:: WORK TASK ::
Below are some records; retype all of them exactly.

:: INPUT DATA ::
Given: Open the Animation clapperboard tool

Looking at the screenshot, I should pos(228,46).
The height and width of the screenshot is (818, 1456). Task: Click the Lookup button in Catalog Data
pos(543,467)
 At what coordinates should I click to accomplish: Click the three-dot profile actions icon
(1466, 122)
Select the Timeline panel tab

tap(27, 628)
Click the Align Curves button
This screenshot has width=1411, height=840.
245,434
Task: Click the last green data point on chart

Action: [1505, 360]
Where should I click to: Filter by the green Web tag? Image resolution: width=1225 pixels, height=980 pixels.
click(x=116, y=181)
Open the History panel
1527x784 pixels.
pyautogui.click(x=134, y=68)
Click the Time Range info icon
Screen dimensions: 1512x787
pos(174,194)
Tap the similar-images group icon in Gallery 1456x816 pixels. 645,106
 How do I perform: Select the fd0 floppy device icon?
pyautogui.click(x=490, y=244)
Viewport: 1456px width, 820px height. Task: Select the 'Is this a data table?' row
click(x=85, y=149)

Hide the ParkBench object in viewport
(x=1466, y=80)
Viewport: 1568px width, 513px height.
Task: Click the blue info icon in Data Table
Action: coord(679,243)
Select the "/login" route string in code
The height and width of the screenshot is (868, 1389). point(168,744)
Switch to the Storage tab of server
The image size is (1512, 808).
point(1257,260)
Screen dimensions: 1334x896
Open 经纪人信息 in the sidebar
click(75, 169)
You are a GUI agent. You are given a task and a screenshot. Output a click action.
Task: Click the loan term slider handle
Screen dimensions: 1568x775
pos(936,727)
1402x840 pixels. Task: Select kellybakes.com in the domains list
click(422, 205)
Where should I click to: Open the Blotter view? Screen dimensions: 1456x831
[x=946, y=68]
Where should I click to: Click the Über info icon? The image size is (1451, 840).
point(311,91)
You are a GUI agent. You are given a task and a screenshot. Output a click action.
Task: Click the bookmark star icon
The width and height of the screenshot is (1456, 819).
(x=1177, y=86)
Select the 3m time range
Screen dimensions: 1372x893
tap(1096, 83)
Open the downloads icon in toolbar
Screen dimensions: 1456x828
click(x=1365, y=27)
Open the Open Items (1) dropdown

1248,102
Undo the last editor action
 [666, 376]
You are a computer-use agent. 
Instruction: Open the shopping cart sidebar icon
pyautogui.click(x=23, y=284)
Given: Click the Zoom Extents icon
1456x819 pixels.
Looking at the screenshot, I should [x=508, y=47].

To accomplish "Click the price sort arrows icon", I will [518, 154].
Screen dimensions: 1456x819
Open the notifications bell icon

:: WRITTEN RESPONSE ::
Given: Open the Animation clapperboard tool

Looking at the screenshot, I should pos(228,46).
The height and width of the screenshot is (818, 1456). Task: Click the Lookup button in Catalog Data
pos(543,467)
 At what coordinates should I click to accomplish: Click the three-dot profile actions icon
(1466, 122)
Select the Timeline panel tab

tap(27, 628)
Click the Align Curves button
This screenshot has width=1411, height=840.
245,434
Task: Click the last green data point on chart

Action: [1505, 360]
Where should I click to: Filter by the green Web tag? Image resolution: width=1225 pixels, height=980 pixels.
click(x=116, y=181)
Open the History panel
1527x784 pixels.
pyautogui.click(x=134, y=68)
Click the Time Range info icon
Screen dimensions: 1512x787
pos(174,194)
Tap the similar-images group icon in Gallery 1456x816 pixels. 645,106
 How do I perform: Select the fd0 floppy device icon?
pyautogui.click(x=490, y=244)
Viewport: 1456px width, 820px height. Task: Select the 'Is this a data table?' row
click(x=85, y=149)

Hide the ParkBench object in viewport
(x=1466, y=80)
Viewport: 1568px width, 513px height.
Task: Click the blue info icon in Data Table
Action: coord(679,243)
Select the "/login" route string in code
The height and width of the screenshot is (868, 1389). point(168,744)
Switch to the Storage tab of server
The image size is (1512, 808).
point(1257,260)
Screen dimensions: 1334x896
Open 经纪人信息 in the sidebar
click(75, 169)
You are a GUI agent. You are given a task and a screenshot. Output a click action.
Task: Click the loan term slider handle
Screen dimensions: 1568x775
pos(936,727)
1402x840 pixels. Task: Select kellybakes.com in the domains list
click(422, 205)
Where should I click to: Open the Blotter view? Screen dimensions: 1456x831
[x=946, y=68]
Where should I click to: Click the Über info icon? The image size is (1451, 840).
point(311,91)
You are a GUI agent. You are given a task and a screenshot. Output a click action.
Task: Click the bookmark star icon
The width and height of the screenshot is (1456, 819).
(x=1177, y=86)
Select the 3m time range
Screen dimensions: 1372x893
tap(1096, 83)
Open the downloads icon in toolbar
Screen dimensions: 1456x828
click(x=1365, y=27)
Open the Open Items (1) dropdown

1248,102
Undo the last editor action
 [666, 376]
You are a computer-use agent. 
Instruction: Open the shopping cart sidebar icon
pyautogui.click(x=23, y=284)
Given: Click the Zoom Extents icon
1456x819 pixels.
Looking at the screenshot, I should [x=508, y=47].

To accomplish "Click the price sort arrows icon", I will [518, 154].
Screen dimensions: 1456x819
Open the notifications bell icon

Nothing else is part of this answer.